Elizabeth Marshall  (born September 7, 1951) is a Canadian politician and member of the Senate.

Background
Elizabeth Marshall was born in Stephenville Crossing, Newfoundland and Labrador. She received her early education in St. Lawrence, Corner Brook, and Grand Falls-Windsor. Marshall holds a Bachelor of Science (Math) degree from Memorial University of Newfoundland. She became a chartered accountant in 1979, and spent a number of years working in the provincial public service. She is a former Deputy Minister of Social Services and Deputy Minister of Works, Services, and Transportation. Marshall also spent a decade as Newfoundland and Labrador's Auditor General, from 1992 to 2002. She is married to businessperson Stan Marshall, the President and CEO of Nalcor Energy since April 2016, and they reside in Conception Bay South.

Provincial politics
In March 2003, Marshall became the Progressive Conservative (PC Party) candidate in the district of Topsail, when she easily defeated Gerald Spracklin in a nomination battle. In the provincial election held that October Marshall defeated Liberal incumbent Ralph Wiseman, who had been serving as the Minister of Human Resources and Employment.

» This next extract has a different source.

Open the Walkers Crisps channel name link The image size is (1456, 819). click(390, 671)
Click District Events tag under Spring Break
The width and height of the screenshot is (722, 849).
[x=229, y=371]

Following the election Premier Danny Williams appointed Marshall as the Minister of Health and Community Services. Less than a year later in September 2004, she tendered her resignation as minister, citing Williams managerial style. Marshall stated that Williams had made decisions regarding her portfolio without consulting her, with the most recent example being a decision to provide more money to end a VON strike in Corner Brook. Marshall continued to sit as a member of the House of Assembly (MHA) in the PC caucus, and stated that she agreed with the direction of the government.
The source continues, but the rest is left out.